(Exercise data)

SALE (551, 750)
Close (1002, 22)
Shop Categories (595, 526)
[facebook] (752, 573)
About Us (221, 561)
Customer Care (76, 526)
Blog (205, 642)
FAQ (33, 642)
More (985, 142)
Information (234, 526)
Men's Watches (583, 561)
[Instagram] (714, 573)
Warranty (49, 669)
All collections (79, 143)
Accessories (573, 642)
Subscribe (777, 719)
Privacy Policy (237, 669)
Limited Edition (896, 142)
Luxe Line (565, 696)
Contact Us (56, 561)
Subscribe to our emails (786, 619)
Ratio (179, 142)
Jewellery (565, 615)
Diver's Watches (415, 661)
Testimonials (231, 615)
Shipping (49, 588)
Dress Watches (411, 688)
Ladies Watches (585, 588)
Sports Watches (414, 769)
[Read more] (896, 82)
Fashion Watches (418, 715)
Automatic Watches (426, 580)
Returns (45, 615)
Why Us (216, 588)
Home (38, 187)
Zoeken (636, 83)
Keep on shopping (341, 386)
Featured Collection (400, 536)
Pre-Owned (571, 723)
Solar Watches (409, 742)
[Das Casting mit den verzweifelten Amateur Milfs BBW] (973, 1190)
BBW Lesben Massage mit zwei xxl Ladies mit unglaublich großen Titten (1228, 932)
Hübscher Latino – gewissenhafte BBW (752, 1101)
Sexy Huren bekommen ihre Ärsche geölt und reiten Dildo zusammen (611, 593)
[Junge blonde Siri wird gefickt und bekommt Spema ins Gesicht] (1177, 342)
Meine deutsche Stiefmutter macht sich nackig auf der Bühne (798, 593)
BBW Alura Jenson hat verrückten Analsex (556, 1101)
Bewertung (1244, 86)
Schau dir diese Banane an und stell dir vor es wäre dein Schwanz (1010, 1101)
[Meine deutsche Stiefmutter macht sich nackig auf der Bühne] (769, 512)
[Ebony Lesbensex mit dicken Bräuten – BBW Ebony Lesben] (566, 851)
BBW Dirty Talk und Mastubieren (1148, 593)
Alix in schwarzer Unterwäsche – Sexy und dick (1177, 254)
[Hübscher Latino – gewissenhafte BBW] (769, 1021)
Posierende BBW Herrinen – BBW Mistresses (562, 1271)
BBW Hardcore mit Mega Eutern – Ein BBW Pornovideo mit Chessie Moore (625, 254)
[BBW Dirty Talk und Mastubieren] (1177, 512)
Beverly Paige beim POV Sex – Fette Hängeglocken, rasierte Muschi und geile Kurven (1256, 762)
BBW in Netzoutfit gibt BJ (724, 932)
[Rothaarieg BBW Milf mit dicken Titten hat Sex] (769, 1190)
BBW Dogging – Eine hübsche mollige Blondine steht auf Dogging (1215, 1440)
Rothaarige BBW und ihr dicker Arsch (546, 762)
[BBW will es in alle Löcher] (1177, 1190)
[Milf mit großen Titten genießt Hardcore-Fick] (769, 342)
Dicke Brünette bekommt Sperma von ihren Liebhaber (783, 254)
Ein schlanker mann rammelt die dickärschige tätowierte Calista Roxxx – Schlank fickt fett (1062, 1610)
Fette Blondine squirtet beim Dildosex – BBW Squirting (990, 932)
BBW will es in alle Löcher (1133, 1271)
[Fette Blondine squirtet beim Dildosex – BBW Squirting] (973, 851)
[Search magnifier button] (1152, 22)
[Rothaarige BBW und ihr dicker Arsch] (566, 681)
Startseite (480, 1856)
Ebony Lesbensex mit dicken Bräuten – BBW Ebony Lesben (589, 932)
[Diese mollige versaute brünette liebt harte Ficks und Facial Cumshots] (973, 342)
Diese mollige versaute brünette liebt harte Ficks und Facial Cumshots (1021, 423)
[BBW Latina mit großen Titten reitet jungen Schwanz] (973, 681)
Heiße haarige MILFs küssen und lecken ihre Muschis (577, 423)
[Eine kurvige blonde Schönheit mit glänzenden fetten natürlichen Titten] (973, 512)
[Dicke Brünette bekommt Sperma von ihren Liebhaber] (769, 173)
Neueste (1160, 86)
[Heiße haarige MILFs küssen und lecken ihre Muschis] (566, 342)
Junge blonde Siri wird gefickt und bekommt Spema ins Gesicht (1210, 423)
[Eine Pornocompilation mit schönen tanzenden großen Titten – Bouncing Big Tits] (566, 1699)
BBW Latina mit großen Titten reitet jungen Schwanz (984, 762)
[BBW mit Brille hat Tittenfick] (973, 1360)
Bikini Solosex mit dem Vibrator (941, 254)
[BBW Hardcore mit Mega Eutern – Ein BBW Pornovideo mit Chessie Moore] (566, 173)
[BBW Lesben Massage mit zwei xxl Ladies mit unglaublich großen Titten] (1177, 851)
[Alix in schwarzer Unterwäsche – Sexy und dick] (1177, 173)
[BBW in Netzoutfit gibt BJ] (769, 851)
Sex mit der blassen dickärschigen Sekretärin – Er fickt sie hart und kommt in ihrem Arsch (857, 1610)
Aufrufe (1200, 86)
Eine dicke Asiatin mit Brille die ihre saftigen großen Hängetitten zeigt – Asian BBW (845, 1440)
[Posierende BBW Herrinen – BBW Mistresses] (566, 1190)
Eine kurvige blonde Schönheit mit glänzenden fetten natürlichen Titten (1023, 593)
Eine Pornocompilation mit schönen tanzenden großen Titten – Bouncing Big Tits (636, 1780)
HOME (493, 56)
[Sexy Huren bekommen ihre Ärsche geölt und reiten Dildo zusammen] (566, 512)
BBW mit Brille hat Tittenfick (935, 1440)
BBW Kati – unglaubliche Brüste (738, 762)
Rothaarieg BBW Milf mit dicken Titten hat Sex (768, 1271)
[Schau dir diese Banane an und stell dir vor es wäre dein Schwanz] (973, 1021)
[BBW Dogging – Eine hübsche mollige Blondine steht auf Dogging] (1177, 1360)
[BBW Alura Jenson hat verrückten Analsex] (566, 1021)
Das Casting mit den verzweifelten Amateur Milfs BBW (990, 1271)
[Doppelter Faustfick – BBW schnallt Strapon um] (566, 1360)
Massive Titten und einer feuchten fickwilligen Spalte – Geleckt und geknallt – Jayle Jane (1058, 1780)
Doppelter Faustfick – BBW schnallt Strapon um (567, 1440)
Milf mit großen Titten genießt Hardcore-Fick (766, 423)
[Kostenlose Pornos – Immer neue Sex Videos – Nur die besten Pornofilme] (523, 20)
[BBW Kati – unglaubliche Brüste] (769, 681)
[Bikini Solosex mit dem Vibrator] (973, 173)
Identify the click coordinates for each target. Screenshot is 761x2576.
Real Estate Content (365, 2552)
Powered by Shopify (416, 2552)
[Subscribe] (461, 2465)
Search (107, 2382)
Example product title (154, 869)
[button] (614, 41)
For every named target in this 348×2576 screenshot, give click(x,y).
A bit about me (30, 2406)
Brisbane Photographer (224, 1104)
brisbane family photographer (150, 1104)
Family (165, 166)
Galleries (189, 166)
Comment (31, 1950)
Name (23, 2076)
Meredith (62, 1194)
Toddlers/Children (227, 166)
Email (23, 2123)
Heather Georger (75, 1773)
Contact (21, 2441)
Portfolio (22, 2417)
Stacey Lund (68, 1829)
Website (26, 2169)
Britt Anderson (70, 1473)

(End Exercise data)

● Exercise aim
Your answer should be the whole listing above, repeated exactly as it appears.

● Your response
SALE (551, 750)
Close (1002, 22)
Shop Categories (595, 526)
[facebook] (752, 573)
About Us (221, 561)
Customer Care (76, 526)
Blog (205, 642)
FAQ (33, 642)
More (985, 142)
Information (234, 526)
Men's Watches (583, 561)
[Instagram] (714, 573)
Warranty (49, 669)
All collections (79, 143)
Accessories (573, 642)
Subscribe (777, 719)
Privacy Policy (237, 669)
Limited Edition (896, 142)
Luxe Line (565, 696)
Contact Us (56, 561)
Subscribe to our emails (786, 619)
Ratio (179, 142)
Jewellery (565, 615)
Diver's Watches (415, 661)
Testimonials (231, 615)
Shipping (49, 588)
Dress Watches (411, 688)
Ladies Watches (585, 588)
Sports Watches (414, 769)
[Read more] (896, 82)
Fashion Watches (418, 715)
Automatic Watches (426, 580)
Returns (45, 615)
Why Us (216, 588)
Home (38, 187)
Zoeken (636, 83)
Keep on shopping (341, 386)
Featured Collection (400, 536)
Pre-Owned (571, 723)
Solar Watches (409, 742)
[Das Casting mit den verzweifelten Amateur Milfs BBW] (973, 1190)
BBW Lesben Massage mit zwei xxl Ladies mit unglaublich großen Titten (1228, 932)
Hübscher Latino – gewissenhafte BBW (752, 1101)
Sexy Huren bekommen ihre Ärsche geölt und reiten Dildo zusammen (611, 593)
[Junge blonde Siri wird gefickt und bekommt Spema ins Gesicht] (1177, 342)
Meine deutsche Stiefmutter macht sich nackig auf der Bühne (798, 593)
BBW Alura Jenson hat verrückten Analsex (556, 1101)
Bewertung (1244, 86)
Schau dir diese Banane an und stell dir vor es wäre dein Schwanz (1010, 1101)
[Meine deutsche Stiefmutter macht sich nackig auf der Bühne] (769, 512)
[Ebony Lesbensex mit dicken Bräuten – BBW Ebony Lesben] (566, 851)
BBW Dirty Talk und Mastubieren (1148, 593)
Alix in schwarzer Unterwäsche – Sexy und dick (1177, 254)
[Hübscher Latino – gewissenhafte BBW] (769, 1021)
Posierende BBW Herrinen – BBW Mistresses (562, 1271)
BBW Hardcore mit Mega Eutern – Ein BBW Pornovideo mit Chessie Moore (625, 254)
[BBW Dirty Talk und Mastubieren] (1177, 512)
Beverly Paige beim POV Sex – Fette Hängeglocken, rasierte Muschi und geile Kurven (1256, 762)
BBW in Netzoutfit gibt BJ (724, 932)
[Rothaarieg BBW Milf mit dicken Titten hat Sex] (769, 1190)
BBW Dogging – Eine hübsche mollige Blondine steht auf Dogging (1215, 1440)
Rothaarige BBW und ihr dicker Arsch (546, 762)
[BBW will es in alle Löcher] (1177, 1190)
[Milf mit großen Titten genießt Hardcore-Fick] (769, 342)
Dicke Brünette bekommt Sperma von ihren Liebhaber (783, 254)
Ein schlanker mann rammelt die dickärschige tätowierte Calista Roxxx – Schlank fickt fett (1062, 1610)
Fette Blondine squirtet beim Dildosex – BBW Squirting (990, 932)
BBW will es in alle Löcher (1133, 1271)
[Fette Blondine squirtet beim Dildosex – BBW Squirting] (973, 851)
[Search magnifier button] (1152, 22)
[Rothaarige BBW und ihr dicker Arsch] (566, 681)
Startseite (480, 1856)
Ebony Lesbensex mit dicken Bräuten – BBW Ebony Lesben (589, 932)
[Diese mollige versaute brünette liebt harte Ficks und Facial Cumshots] (973, 342)
Diese mollige versaute brünette liebt harte Ficks und Facial Cumshots (1021, 423)
[BBW Latina mit großen Titten reitet jungen Schwanz] (973, 681)
Heiße haarige MILFs küssen und lecken ihre Muschis (577, 423)
[Eine kurvige blonde Schönheit mit glänzenden fetten natürlichen Titten] (973, 512)
[Dicke Brünette bekommt Sperma von ihren Liebhaber] (769, 173)
Neueste (1160, 86)
[Heiße haarige MILFs küssen und lecken ihre Muschis] (566, 342)
Junge blonde Siri wird gefickt und bekommt Spema ins Gesicht (1210, 423)
[Eine Pornocompilation mit schönen tanzenden großen Titten – Bouncing Big Tits] (566, 1699)
BBW Latina mit großen Titten reitet jungen Schwanz (984, 762)
[BBW mit Brille hat Tittenfick] (973, 1360)
Bikini Solosex mit dem Vibrator (941, 254)
[BBW Hardcore mit Mega Eutern – Ein BBW Pornovideo mit Chessie Moore] (566, 173)
[BBW Lesben Massage mit zwei xxl Ladies mit unglaublich großen Titten] (1177, 851)
[Alix in schwarzer Unterwäsche – Sexy und dick] (1177, 173)
[BBW in Netzoutfit gibt BJ] (769, 851)
Sex mit der blassen dickärschigen Sekretärin – Er fickt sie hart und kommt in ihrem Arsch (857, 1610)
Aufrufe (1200, 86)
Eine dicke Asiatin mit Brille die ihre saftigen großen Hängetitten zeigt – Asian BBW (845, 1440)
[Posierende BBW Herrinen – BBW Mistresses] (566, 1190)
Eine kurvige blonde Schönheit mit glänzenden fetten natürlichen Titten (1023, 593)
Eine Pornocompilation mit schönen tanzenden großen Titten – Bouncing Big Tits (636, 1780)
HOME (493, 56)
[Sexy Huren bekommen ihre Ärsche geölt und reiten Dildo zusammen] (566, 512)
BBW mit Brille hat Tittenfick (935, 1440)
BBW Kati – unglaubliche Brüste (738, 762)
Rothaarieg BBW Milf mit dicken Titten hat Sex (768, 1271)
[Schau dir diese Banane an und stell dir vor es wäre dein Schwanz] (973, 1021)
[BBW Dogging – Eine hübsche mollige Blondine steht auf Dogging] (1177, 1360)
[BBW Alura Jenson hat verrückten Analsex] (566, 1021)
Das Casting mit den verzweifelten Amateur Milfs BBW (990, 1271)
[Doppelter Faustfick – BBW schnallt Strapon um] (566, 1360)
Massive Titten und einer feuchten fickwilligen Spalte – Geleckt und geknallt – Jayle Jane (1058, 1780)
Doppelter Faustfick – BBW schnallt Strapon um (567, 1440)
Milf mit großen Titten genießt Hardcore-Fick (766, 423)
[Kostenlose Pornos – Immer neue Sex Videos – Nur die besten Pornofilme] (523, 20)
[BBW Kati – unglaubliche Brüste] (769, 681)
[Bikini Solosex mit dem Vibrator] (973, 173)
Identify the click coordinates for each target. Screenshot is 761x2576.
Real Estate Content (365, 2552)
Powered by Shopify (416, 2552)
[Subscribe] (461, 2465)
Search (107, 2382)
Example product title (154, 869)
[button] (614, 41)
For every named target in this 348×2576 screenshot, give click(x,y).
A bit about me (30, 2406)
Brisbane Photographer (224, 1104)
brisbane family photographer (150, 1104)
Family (165, 166)
Galleries (189, 166)
Comment (31, 1950)
Name (23, 2076)
Meredith (62, 1194)
Toddlers/Children (227, 166)
Email (23, 2123)
Heather Georger (75, 1773)
Contact (21, 2441)
Portfolio (22, 2417)
Stacey Lund (68, 1829)
Website (26, 2169)
Britt Anderson (70, 1473)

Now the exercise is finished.